Given request>
Please format the lines of all the items below as a numbered list, leaving out blank lines.

Data supplied>
- - -
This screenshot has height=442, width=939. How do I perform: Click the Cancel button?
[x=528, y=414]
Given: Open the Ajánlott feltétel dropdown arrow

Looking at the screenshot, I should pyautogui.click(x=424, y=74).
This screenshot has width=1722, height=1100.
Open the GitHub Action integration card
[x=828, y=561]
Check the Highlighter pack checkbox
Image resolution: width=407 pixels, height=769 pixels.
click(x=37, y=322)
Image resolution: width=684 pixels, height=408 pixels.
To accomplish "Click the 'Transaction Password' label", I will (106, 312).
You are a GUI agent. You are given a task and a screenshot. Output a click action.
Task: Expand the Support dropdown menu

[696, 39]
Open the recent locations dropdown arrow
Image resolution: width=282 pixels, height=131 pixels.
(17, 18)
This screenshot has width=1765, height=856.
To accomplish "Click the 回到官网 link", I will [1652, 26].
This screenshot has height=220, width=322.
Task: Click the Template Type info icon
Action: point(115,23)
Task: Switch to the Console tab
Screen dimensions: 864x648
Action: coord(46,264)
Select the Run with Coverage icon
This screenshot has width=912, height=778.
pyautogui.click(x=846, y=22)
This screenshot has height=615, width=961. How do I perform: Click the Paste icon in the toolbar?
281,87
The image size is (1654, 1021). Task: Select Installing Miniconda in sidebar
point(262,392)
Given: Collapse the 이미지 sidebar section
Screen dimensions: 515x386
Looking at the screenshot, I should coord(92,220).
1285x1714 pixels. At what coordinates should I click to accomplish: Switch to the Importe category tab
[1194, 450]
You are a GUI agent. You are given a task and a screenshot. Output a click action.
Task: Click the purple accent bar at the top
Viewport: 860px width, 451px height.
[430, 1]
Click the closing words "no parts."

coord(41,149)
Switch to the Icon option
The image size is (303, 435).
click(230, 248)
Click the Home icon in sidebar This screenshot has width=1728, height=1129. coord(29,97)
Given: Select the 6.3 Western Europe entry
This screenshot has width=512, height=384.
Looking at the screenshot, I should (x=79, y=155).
- - -
Result of the exercise>
1. This screenshot has height=442, width=939. How do I perform: Click the Cancel button?
2. [x=528, y=414]
3. Given: Open the Ajánlott feltétel dropdown arrow
4. Looking at the screenshot, I should pyautogui.click(x=424, y=74).
5. This screenshot has width=1722, height=1100.
6. Open the GitHub Action integration card
7. [x=828, y=561]
8. Check the Highlighter pack checkbox
9. Image resolution: width=407 pixels, height=769 pixels.
10. click(x=37, y=322)
11. Image resolution: width=684 pixels, height=408 pixels.
12. To accomplish "Click the 'Transaction Password' label", I will (106, 312).
13. You are a GUI agent. You are given a task and a screenshot. Output a click action.
14. Task: Expand the Support dropdown menu
15. [696, 39]
16. Open the recent locations dropdown arrow
17. Image resolution: width=282 pixels, height=131 pixels.
18. (17, 18)
19. This screenshot has width=1765, height=856.
20. To accomplish "Click the 回到官网 link", I will [1652, 26].
21. This screenshot has height=220, width=322.
22. Task: Click the Template Type info icon
23. Action: point(115,23)
24. Task: Switch to the Console tab
25. Screen dimensions: 864x648
26. Action: coord(46,264)
27. Select the Run with Coverage icon
28. This screenshot has width=912, height=778.
29. pyautogui.click(x=846, y=22)
30. This screenshot has height=615, width=961. How do I perform: Click the Paste icon in the toolbar?
31. 281,87
32. The image size is (1654, 1021). Task: Select Installing Miniconda in sidebar
33. point(262,392)
34. Given: Collapse the 이미지 sidebar section
35. Screen dimensions: 515x386
36. Looking at the screenshot, I should coord(92,220).
37. 1285x1714 pixels. At what coordinates should I click to accomplish: Switch to the Importe category tab
38. [1194, 450]
39. You are a GUI agent. You are given a task and a screenshot. Output a click action.
40. Task: Click the purple accent bar at the top
41. Viewport: 860px width, 451px height.
42. [430, 1]
43. Click the closing words "no parts."
44. coord(41,149)
45. Switch to the Icon option
46. The image size is (303, 435).
47. click(230, 248)
48. Click the Home icon in sidebar This screenshot has width=1728, height=1129. coord(29,97)
49. Given: Select the 6.3 Western Europe entry
50. This screenshot has width=512, height=384.
51. Looking at the screenshot, I should (x=79, y=155).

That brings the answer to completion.